PASSAGE PROVIDED>
=======

The above discussed and other advantages of the present invention will be apparent and understood by those skilled in the art from the following detail description and drawing.
Referring now to the drawings wherein like elements are numbered alike in several figures:
FIG. 1 is a cross-sectional elevation view of a substrate material used in accordance with the process and product of the present invention.
FIG. 2 is a cross-sectional elevation view showing the first step in the process of the present invention.
FIG. 3 is a cross-sectional elevation view showing a second step in the process of the present invention wherein a covering has been provided after the second zone has been coated on the substrate.
FIG. 4 is a cross-sectional elevation view of a third step in the process of the present invention indicating the graining operation.
FIG. 5 is a cross-sectional elevation view of a fourth step in the process of the present invention showing polymerization via a radiation initiator.
FIG. 6 is a cross-sectional elevation view of the final product provided in accordance with the process of the present invention.

=======

RECORDS SHOWN>
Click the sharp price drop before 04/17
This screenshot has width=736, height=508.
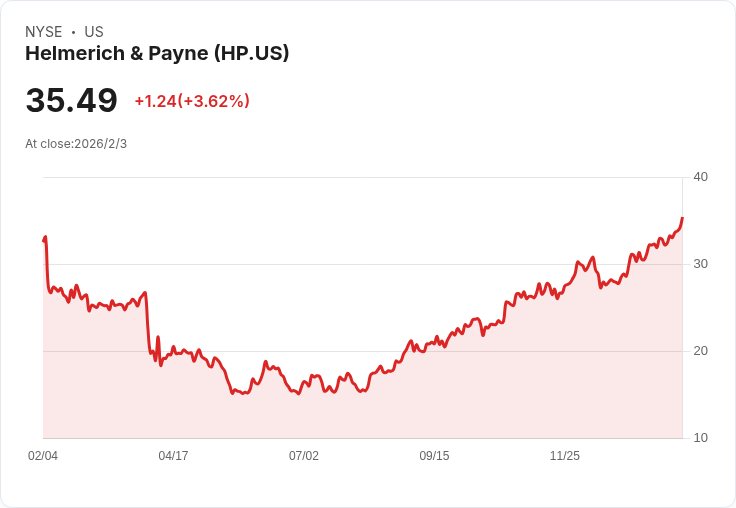tap(147, 324)
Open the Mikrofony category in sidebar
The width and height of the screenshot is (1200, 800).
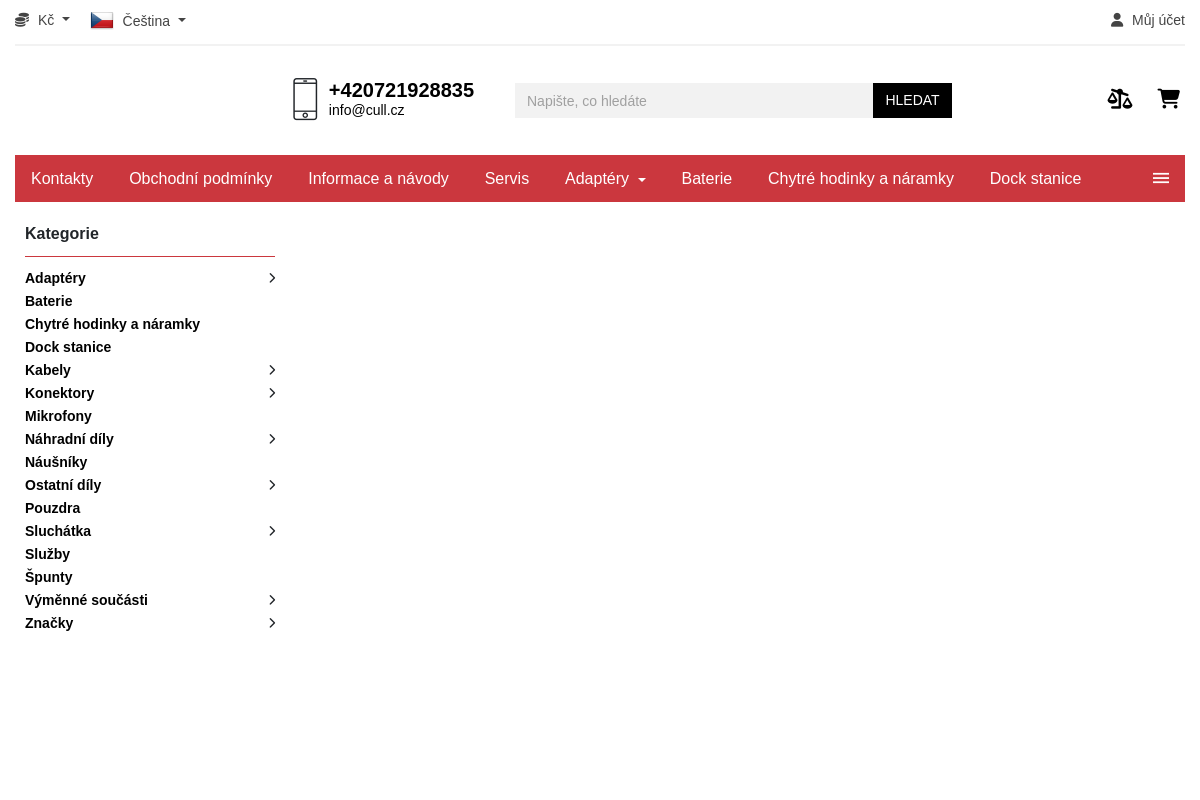click(58, 416)
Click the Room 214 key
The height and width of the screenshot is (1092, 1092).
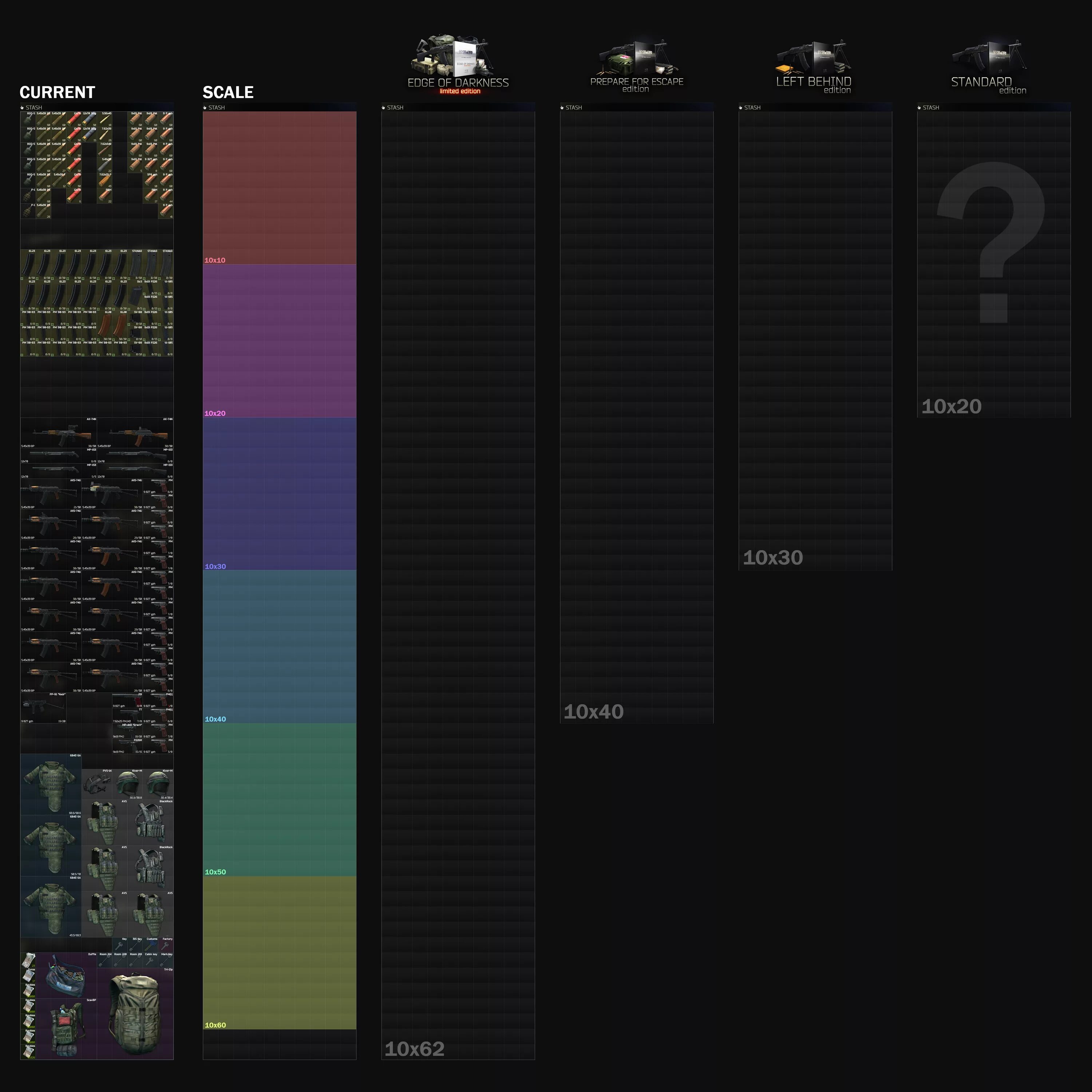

=======

PROBLEM A>
Answer these about the patent figure descriptions:
(i) What does FIG. 1 show a cross-sectional elevation view of?
(ii) Which figure shows the graining operation?
(iii) In FIG. 5, how does polymerization take place?
PROBLEM B> Transcribe everything in the patent figure descriptions from "The above discussed" down to "product of the present invention.".
The items come from a different source than the figure descriptions.

WORKED ANSWER A>
(i) A substrate material used in accordance with the process and product of the present invention.
(ii) FIG. 4.
(iii) Via a radiation initiator.

WORKED ANSWER B>
The above discussed and other advantages of the present invention will be apparent and understood by those skilled in the art from the following detail description and drawing.
Referring now to the drawings wherein like elements are numbered alike in several figures:
FIG. 1 is a cross-sectional elevation view of a substrate material used in accordance with the process and product of the present invention.